Differential Interferometric Signatures of Close Binaries of Supermassive Black Holes in Active Galactic Nuclei. II. Merged Broad-line Regions

Pairs of supermassive black holes (SMBHs) at different stages are the natural results of galaxy mergers in the hierarchical framework of galaxy formation and evolution. However, identification of close binaries of SMBHs (CB-SMBHs) with sub-parsec separations in observations are still elusive. Recently, unprecedented spatial resolutions achieved by GRAVITY/GRAVITY+ on board the Very Large Telescope Interferometer through spectroastrometry (SA) provide new opportunities to resolve CB-SMBHs. Differential phase curves of CB-SMBHs with two independent broad-line regions (BLRs) are found to have distinguished characteristic structures from a single BLR. Once the CB-SMBH evolves to the stage where BLRs merge to form a circumbinary BLR, it will hopefully be resolved by the pulsar timing array in the near future as sources of nanohertz gravitational waves. In this work, we use a parameterized model for circumbinary BLRs to calculate line profiles and differential phase curves for SA observations.
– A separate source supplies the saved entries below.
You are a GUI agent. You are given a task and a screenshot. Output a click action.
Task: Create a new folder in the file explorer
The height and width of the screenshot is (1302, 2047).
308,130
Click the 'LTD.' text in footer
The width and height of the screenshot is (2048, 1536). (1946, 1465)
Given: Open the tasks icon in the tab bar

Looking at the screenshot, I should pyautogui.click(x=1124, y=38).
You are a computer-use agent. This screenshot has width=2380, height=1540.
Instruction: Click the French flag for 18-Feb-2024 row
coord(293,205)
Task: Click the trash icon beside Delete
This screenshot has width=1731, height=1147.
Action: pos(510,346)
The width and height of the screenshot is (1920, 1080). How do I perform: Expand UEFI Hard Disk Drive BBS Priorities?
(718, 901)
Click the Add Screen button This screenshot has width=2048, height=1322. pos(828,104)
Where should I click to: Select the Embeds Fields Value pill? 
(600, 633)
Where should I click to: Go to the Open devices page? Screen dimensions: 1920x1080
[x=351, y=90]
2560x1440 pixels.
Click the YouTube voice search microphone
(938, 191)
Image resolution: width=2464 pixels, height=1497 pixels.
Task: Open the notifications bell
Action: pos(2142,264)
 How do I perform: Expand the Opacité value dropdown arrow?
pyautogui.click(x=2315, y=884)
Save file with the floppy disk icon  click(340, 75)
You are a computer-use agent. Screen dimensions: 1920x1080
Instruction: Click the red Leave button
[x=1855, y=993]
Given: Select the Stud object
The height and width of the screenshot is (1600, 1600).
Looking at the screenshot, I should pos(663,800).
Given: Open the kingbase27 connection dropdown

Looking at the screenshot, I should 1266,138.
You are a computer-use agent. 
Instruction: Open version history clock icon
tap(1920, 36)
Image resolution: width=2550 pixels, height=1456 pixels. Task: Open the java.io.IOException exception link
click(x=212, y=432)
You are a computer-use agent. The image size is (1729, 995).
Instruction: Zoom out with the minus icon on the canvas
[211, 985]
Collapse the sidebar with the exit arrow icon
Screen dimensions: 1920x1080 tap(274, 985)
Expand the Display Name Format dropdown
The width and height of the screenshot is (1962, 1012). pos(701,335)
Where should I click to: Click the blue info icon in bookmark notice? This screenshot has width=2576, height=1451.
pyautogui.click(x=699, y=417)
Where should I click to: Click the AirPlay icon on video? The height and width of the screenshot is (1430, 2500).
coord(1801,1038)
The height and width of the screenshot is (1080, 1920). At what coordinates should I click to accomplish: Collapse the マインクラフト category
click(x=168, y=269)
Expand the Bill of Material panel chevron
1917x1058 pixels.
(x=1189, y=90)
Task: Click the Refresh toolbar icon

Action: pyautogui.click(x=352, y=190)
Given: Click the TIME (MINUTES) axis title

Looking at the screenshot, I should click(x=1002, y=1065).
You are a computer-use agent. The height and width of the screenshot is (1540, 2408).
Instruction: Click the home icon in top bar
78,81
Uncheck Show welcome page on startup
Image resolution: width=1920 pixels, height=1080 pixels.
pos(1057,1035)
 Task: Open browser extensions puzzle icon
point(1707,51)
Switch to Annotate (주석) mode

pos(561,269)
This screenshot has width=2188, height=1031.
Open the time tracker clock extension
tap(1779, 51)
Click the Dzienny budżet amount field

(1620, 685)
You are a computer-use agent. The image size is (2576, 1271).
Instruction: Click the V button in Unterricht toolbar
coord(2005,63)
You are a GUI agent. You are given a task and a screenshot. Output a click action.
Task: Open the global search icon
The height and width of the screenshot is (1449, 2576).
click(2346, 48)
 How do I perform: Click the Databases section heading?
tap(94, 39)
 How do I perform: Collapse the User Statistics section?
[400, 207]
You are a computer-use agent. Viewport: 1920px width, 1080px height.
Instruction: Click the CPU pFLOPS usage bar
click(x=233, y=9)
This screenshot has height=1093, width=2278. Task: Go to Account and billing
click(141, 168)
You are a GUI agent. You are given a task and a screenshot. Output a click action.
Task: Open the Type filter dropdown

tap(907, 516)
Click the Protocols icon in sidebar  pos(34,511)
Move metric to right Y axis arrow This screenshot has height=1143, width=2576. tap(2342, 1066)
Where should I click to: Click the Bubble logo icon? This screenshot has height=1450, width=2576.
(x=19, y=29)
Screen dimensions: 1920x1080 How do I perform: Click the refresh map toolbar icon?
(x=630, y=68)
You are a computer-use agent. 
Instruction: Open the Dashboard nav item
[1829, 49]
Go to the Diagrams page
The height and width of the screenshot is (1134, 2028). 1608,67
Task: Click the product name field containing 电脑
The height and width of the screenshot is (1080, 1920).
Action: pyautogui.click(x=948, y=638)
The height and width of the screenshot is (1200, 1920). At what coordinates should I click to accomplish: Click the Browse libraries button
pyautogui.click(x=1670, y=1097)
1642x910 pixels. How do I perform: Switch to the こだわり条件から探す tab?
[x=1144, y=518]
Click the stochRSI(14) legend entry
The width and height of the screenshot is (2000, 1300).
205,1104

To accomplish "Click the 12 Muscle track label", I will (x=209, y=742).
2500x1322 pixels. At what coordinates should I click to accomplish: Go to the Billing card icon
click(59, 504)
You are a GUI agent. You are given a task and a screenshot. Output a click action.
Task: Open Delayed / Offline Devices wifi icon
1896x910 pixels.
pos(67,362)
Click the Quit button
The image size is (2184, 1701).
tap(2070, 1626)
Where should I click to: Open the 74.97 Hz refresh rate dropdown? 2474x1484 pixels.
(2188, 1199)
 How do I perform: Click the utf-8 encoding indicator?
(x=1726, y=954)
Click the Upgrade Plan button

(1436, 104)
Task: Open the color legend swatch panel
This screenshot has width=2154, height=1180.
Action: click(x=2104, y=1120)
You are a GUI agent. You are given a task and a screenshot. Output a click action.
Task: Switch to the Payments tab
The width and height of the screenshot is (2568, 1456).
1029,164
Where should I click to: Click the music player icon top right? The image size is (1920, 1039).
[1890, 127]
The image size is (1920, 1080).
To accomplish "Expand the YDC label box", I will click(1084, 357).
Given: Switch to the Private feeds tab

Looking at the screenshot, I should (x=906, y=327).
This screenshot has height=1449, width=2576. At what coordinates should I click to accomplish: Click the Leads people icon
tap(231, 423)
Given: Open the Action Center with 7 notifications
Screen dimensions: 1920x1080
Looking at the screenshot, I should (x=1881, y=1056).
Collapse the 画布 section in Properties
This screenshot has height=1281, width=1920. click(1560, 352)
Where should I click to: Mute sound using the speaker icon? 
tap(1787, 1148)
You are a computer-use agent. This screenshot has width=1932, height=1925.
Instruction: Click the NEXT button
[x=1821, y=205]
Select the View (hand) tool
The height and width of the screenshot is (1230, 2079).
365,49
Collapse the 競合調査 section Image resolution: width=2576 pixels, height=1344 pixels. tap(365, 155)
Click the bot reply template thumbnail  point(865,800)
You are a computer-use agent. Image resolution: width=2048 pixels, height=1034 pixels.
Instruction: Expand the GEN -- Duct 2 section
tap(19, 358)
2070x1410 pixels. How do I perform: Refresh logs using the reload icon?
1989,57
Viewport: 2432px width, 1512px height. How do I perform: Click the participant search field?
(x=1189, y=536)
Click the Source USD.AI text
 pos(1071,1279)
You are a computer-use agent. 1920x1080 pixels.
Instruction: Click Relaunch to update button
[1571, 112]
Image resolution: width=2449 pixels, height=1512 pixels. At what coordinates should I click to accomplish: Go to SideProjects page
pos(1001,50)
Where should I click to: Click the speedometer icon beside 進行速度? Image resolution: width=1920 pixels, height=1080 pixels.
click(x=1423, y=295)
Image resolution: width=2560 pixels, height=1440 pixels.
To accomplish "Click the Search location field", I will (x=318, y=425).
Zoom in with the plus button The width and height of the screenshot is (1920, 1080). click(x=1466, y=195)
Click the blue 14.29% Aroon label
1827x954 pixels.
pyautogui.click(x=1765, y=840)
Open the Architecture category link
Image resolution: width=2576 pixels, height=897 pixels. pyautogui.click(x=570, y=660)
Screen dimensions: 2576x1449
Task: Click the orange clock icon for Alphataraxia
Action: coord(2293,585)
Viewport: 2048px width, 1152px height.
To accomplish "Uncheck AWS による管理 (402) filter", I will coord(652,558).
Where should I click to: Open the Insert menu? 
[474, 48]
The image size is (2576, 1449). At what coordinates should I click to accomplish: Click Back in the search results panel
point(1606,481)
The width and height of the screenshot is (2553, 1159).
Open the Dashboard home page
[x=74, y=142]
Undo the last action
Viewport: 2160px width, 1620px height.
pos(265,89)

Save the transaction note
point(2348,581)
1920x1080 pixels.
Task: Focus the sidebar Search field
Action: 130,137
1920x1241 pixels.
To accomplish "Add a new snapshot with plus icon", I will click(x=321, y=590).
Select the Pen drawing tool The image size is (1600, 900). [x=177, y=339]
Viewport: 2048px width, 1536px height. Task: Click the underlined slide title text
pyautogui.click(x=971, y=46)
We show that both profiles and phase curves exhibit asymmetries caused by the Doppler boosting effect of accretion disks around individual black holes, depending on the orbital parameters of the binary and geometries of the BLR. We also generate mock SA data using the model and then recover orbital parameters by fitting the mock data. Degeneracies between parameters contribute greatly to uncertainties of parameters but can be eased through joint analysis of multiple-epoch SA observations and reverberation mappings.

Automated summary

Pairs of supermassive black holes (SMBHs) at different stages are the natural result of galaxy mergers in the hierarchical framework of galaxy formation and evolution. Recent advancements in spatial resolutions have provided new opportunities to identify close binaries of SMBHs (CB-SMBHs) with sub-parsec separations through spectroastrometry (SA) observations. The distinctive structures of the differential phase curves of CB-SMBHs with two independent broad-line regions (BLRs) can help in their identification and eventually resolve them as sources of nanohertz gravitational waves.